BTCPrediction

BTCPrediction contains scripts and data for BTC price prediction. Currently, we are experimenting with FFX and MOSES.

FFX

The FFX director contains a python script called ruffx.py and FFX style formatted training and test data. The script runs FFX and saves best models in a csv file called ffx_results.csv and the plots for each predictions vs actual in png format.

MOSES

The MOSES directory contains MOSES style training data generation script and analysis script which runs MOSES with a certain parameter setup and evaluation and scoring script for evaluating the MOSES generated Model. The MOSES data generator script is called transformer.py which requires a certain arguments including a config file. The default one is called experiment-config.json. It is not adviced to run this script multiple times with the configuration depicted in experiment-config.json as it may require lots of CPU time to generate all sorts of combination of bins. Instead you may run it only once and manually invoke run_anal.sh.

After manually tuning important parameter, I fixated on using the following settings for the entire experiment.

moses -H pre -q 0.3 -w 0.8  -u $OUT -W1  -i $train_file 
				-m 30000 \
				--fs-score pre \
				--enable-fs=1 --fs-target-size=12 --fs-algo simple \
				--complexity-ratio=50 \
  • For the binarization I used the following configuration to generate 243 different binarizations.
{
        "inputFeatures":[
		{"name": "MarketCap", "bins":[2,3,5],"binarizer":"QuantileBinarizer"},
		{"name": "BlockSize", "bins":[10],"binarizer":"QuantileBinarizer"},
		{"name": "GoldPrice", "bins":[2,5,7],"binarizer":"QuantileBinarizer"},
		{"name": "GTrends", "bins":[2,5,7],"binarizer":"QuantileBinarizer"},
		{"name": "HashRate", "bins":[10],"binarizer":"QuantileBinarizer"},
		{"name": "MempoolCount", "bins":[10],"binarizer": "QuantileBinarizer"},
		{"name": "MempoolSize", "bins":[10],"binarizer": "QuantileBinarizer"},
		{"name": "MinningDifficulty", "bins":[10],"binarizer": "QuantileBinarizer"},
		{"name": "TransactionPerDay", "bins":[10],"binarizer": "QuantileBinarizer"},
		{"name": "TransactionFee", "bins":[2,5,7],"binarizer": "QuantileBinarizer"},
		{"name": "TransactionVolume_USD", "bins":[2,5,7], "binarizer": "QuantileBinarizer"}
        ],
	"targetFeature": "Price",
	"targetBinarization":"TopNvsOthers",
	"LA_days": [2]
}

the bins key refer to the list of bins experimented with.
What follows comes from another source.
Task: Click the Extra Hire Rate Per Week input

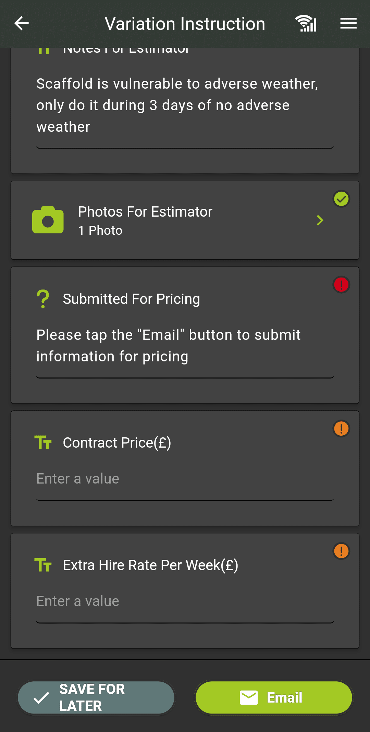Action: tap(185, 601)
  • Using the MOSES data and parameter settings from the above two steps, I used run_anal.sh to run moses. The training and test size is fixed to 839,91 respectively. This data corresponds to 2016-2018 inclusively. The remaining data which accounts for 2019-2020 is kept as a virgin data for evaluating performance of the best models later.

  • Following the above MOSES runs, the top N MOSES models based on training precision and accuracy are picked and stored in files which are found directly under LargeExperiment/LA_*/ directories (LA referes to the number of look ahead days). rank_results.py does exactly this job; taking root directory of the experiment and N value as arguments and saves top_N_prec_metrics.csv and top_N_acc_metrics.csv files under each LargeExperiment/LA_*/ directories.
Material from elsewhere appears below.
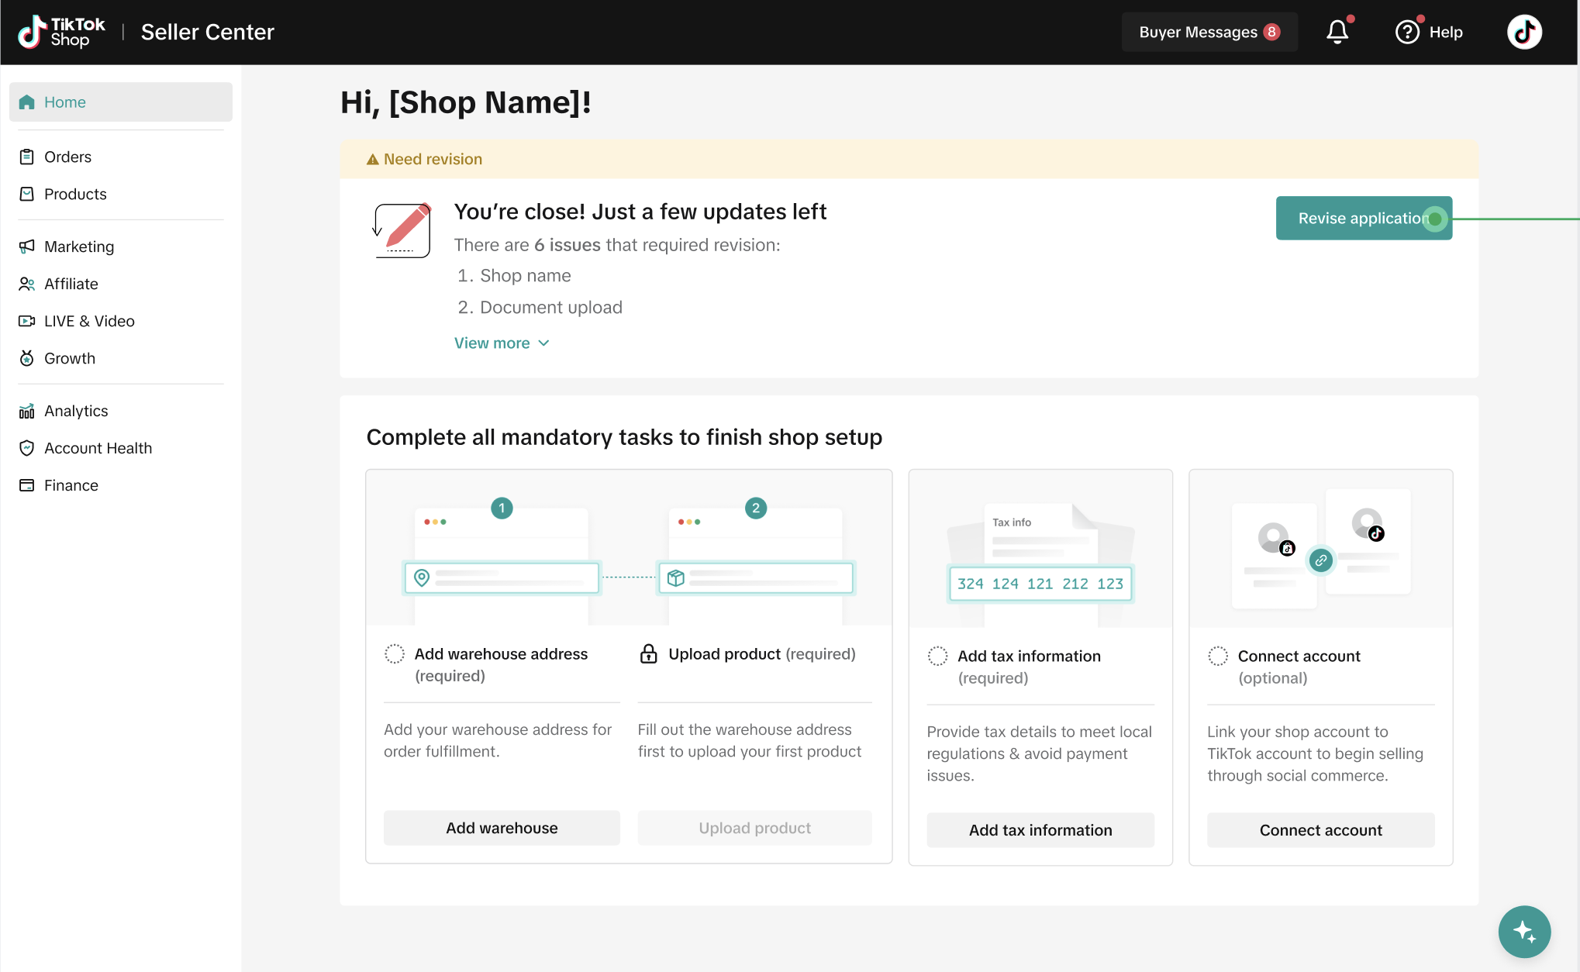
Task: Open the Orders menu item
Action: click(x=67, y=157)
  • vote.py does simple voting by ensembling the top N models. It takes the root directory where top_N_acc_metrics.csv and top_N_prec_metrics.csv are found, N, and the thhreshold value for voting ((0,1]) as arguments to perform voting. It also valuates performance and accuracy on training and test inputs with the ensemble model and saves the result in voting_results.csv file.